Exercise directions
All lines from the opening of the entries below through the line containing "Given: Tap the orange search magnifier button" must be output exactly as they appear, with no other lines.

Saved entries
· · · ·

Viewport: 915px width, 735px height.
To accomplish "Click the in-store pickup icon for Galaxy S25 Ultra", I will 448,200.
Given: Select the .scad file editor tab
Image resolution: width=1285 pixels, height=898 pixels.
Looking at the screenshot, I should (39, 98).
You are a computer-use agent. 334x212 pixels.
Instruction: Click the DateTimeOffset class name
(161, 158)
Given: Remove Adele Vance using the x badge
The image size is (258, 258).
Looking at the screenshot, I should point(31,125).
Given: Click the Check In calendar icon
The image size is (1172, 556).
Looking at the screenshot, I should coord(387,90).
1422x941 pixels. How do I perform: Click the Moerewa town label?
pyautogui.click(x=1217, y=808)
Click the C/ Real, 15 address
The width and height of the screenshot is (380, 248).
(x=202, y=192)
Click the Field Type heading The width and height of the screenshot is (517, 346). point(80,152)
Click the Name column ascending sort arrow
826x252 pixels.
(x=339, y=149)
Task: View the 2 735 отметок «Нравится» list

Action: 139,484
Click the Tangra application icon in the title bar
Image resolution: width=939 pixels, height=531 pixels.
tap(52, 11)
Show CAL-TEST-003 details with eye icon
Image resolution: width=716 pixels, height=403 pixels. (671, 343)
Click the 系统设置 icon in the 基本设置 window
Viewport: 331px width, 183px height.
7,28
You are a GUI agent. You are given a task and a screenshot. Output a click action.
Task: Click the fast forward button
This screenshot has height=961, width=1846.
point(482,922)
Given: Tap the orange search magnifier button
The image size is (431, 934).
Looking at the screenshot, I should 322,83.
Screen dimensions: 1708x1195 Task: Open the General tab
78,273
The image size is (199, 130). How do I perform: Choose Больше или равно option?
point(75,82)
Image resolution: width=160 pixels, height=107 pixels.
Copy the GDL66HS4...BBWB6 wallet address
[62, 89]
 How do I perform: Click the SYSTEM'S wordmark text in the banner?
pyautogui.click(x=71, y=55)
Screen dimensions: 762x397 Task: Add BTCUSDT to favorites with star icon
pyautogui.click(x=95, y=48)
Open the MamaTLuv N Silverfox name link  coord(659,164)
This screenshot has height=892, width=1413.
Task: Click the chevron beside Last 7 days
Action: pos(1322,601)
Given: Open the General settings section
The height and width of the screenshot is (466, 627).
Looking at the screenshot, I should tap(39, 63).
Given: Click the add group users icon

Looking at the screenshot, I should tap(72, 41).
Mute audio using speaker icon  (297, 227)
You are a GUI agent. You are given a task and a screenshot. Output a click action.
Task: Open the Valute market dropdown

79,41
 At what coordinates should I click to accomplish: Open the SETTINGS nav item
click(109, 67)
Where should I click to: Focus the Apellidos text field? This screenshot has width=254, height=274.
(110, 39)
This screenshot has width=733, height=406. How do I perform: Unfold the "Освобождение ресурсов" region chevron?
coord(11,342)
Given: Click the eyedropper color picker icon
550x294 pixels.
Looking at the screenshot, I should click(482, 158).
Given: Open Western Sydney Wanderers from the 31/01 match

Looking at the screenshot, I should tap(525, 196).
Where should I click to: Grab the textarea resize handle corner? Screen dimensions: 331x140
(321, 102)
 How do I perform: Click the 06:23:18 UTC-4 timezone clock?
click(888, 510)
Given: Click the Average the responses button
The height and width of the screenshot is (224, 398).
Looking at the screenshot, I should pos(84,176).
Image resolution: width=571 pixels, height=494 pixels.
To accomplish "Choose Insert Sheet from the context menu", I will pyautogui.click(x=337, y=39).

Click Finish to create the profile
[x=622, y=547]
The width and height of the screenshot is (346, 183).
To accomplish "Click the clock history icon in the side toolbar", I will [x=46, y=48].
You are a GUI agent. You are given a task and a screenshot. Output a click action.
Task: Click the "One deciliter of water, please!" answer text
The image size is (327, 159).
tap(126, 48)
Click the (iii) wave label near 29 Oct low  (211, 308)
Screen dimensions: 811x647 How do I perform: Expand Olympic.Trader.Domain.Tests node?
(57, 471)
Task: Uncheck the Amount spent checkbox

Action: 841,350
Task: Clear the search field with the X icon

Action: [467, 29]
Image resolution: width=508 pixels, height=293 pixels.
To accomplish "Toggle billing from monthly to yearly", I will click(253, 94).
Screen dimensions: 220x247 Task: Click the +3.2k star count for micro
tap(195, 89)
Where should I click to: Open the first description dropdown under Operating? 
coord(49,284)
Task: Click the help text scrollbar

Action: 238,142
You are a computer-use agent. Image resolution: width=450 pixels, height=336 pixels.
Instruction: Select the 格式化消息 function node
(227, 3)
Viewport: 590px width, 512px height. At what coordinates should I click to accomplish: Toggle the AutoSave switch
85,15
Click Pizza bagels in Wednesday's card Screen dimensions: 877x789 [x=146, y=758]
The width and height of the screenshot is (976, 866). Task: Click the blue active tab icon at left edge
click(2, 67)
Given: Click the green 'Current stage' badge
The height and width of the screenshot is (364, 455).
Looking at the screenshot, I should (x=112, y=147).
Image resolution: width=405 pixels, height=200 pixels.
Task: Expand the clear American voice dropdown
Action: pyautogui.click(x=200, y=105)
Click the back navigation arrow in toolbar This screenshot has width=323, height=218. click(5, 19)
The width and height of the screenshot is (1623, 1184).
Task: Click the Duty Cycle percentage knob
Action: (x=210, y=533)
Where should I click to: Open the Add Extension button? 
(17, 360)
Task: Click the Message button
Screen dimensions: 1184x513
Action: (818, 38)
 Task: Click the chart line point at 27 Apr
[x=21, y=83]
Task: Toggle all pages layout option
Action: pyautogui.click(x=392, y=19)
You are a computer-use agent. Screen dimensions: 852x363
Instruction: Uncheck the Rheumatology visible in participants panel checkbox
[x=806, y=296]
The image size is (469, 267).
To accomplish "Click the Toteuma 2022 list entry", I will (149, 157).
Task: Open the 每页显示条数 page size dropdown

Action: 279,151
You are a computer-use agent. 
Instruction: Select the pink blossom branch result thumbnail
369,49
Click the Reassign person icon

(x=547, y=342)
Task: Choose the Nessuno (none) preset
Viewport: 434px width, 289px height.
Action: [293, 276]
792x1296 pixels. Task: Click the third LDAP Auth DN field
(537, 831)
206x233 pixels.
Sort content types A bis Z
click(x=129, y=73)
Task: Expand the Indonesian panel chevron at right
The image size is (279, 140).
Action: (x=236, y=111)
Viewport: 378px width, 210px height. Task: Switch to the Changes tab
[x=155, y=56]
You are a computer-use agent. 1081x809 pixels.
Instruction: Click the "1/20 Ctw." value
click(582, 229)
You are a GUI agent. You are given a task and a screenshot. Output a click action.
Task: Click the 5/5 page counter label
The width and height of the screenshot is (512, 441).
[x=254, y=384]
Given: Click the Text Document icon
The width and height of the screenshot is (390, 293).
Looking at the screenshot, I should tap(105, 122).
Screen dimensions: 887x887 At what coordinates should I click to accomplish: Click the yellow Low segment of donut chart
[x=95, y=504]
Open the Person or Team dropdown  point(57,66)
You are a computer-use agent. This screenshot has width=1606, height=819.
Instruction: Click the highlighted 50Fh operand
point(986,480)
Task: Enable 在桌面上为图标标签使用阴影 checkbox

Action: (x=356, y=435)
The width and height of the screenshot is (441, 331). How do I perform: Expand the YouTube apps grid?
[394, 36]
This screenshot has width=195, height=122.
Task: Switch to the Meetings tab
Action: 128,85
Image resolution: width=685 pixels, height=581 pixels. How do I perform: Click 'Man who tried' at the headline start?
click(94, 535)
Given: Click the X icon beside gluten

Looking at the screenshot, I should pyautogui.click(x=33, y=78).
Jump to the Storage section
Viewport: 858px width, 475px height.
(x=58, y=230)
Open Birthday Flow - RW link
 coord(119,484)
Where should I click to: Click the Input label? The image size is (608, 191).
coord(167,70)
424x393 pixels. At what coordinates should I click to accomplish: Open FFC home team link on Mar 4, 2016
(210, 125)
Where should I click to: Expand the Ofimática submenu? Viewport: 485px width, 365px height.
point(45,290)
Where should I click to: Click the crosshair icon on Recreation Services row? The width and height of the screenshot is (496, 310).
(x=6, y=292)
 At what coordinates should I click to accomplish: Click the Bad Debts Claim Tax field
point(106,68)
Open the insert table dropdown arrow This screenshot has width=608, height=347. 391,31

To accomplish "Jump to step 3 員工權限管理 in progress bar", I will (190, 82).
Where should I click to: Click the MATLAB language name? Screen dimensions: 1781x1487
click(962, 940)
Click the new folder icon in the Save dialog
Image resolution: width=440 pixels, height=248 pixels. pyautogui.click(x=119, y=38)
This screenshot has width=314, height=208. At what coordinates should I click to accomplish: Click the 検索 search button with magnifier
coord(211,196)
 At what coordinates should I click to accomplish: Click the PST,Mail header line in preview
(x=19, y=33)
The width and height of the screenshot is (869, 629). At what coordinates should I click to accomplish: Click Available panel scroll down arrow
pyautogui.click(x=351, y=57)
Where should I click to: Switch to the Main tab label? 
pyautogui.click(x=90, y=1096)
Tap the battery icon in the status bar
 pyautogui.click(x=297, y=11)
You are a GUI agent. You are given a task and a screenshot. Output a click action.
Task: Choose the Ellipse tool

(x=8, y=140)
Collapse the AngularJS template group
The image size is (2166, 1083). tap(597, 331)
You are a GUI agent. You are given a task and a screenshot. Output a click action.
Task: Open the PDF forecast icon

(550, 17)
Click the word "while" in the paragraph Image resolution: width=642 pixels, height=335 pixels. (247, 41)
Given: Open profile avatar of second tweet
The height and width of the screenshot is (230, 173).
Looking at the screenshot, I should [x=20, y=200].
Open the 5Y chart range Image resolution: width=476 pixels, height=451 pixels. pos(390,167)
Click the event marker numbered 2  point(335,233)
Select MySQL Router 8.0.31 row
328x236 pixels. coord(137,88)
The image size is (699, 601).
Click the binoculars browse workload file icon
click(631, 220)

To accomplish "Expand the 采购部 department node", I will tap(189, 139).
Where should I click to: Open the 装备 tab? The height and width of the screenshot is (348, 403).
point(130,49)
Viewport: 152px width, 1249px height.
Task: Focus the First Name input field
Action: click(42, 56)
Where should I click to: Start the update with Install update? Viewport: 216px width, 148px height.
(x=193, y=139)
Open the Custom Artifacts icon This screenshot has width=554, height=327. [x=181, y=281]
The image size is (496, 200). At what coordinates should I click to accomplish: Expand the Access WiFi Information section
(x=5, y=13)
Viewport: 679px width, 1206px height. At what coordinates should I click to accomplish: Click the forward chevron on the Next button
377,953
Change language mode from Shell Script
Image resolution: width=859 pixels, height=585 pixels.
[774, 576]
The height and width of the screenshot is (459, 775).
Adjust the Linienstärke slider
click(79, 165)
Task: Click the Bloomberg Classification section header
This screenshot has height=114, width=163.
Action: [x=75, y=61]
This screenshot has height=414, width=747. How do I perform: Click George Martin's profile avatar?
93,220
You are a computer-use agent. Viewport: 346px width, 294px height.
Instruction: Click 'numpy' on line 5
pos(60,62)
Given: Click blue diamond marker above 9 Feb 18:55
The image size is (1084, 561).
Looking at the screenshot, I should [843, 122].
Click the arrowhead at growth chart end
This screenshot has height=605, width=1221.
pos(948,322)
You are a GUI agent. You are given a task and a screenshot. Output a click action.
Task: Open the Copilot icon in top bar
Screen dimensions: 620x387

· · · ·

Answer
Viewport: 915px width, 735px height.
To accomplish "Click the in-store pickup icon for Galaxy S25 Ultra", I will 448,200.
Given: Select the .scad file editor tab
Image resolution: width=1285 pixels, height=898 pixels.
Looking at the screenshot, I should (39, 98).
You are a computer-use agent. 334x212 pixels.
Instruction: Click the DateTimeOffset class name
(161, 158)
Given: Remove Adele Vance using the x badge
The image size is (258, 258).
Looking at the screenshot, I should point(31,125).
Given: Click the Check In calendar icon
The image size is (1172, 556).
Looking at the screenshot, I should coord(387,90).
1422x941 pixels. How do I perform: Click the Moerewa town label?
pyautogui.click(x=1217, y=808)
Click the C/ Real, 15 address
The width and height of the screenshot is (380, 248).
(x=202, y=192)
Click the Field Type heading The width and height of the screenshot is (517, 346). point(80,152)
Click the Name column ascending sort arrow
826x252 pixels.
(x=339, y=149)
Task: View the 2 735 отметок «Нравится» list

Action: 139,484
Click the Tangra application icon in the title bar
Image resolution: width=939 pixels, height=531 pixels.
tap(52, 11)
Show CAL-TEST-003 details with eye icon
Image resolution: width=716 pixels, height=403 pixels. (671, 343)
Click the 系统设置 icon in the 基本设置 window
Viewport: 331px width, 183px height.
7,28
You are a GUI agent. You are given a task and a screenshot. Output a click action.
Task: Click the fast forward button
This screenshot has height=961, width=1846.
point(482,922)
Given: Tap the orange search magnifier button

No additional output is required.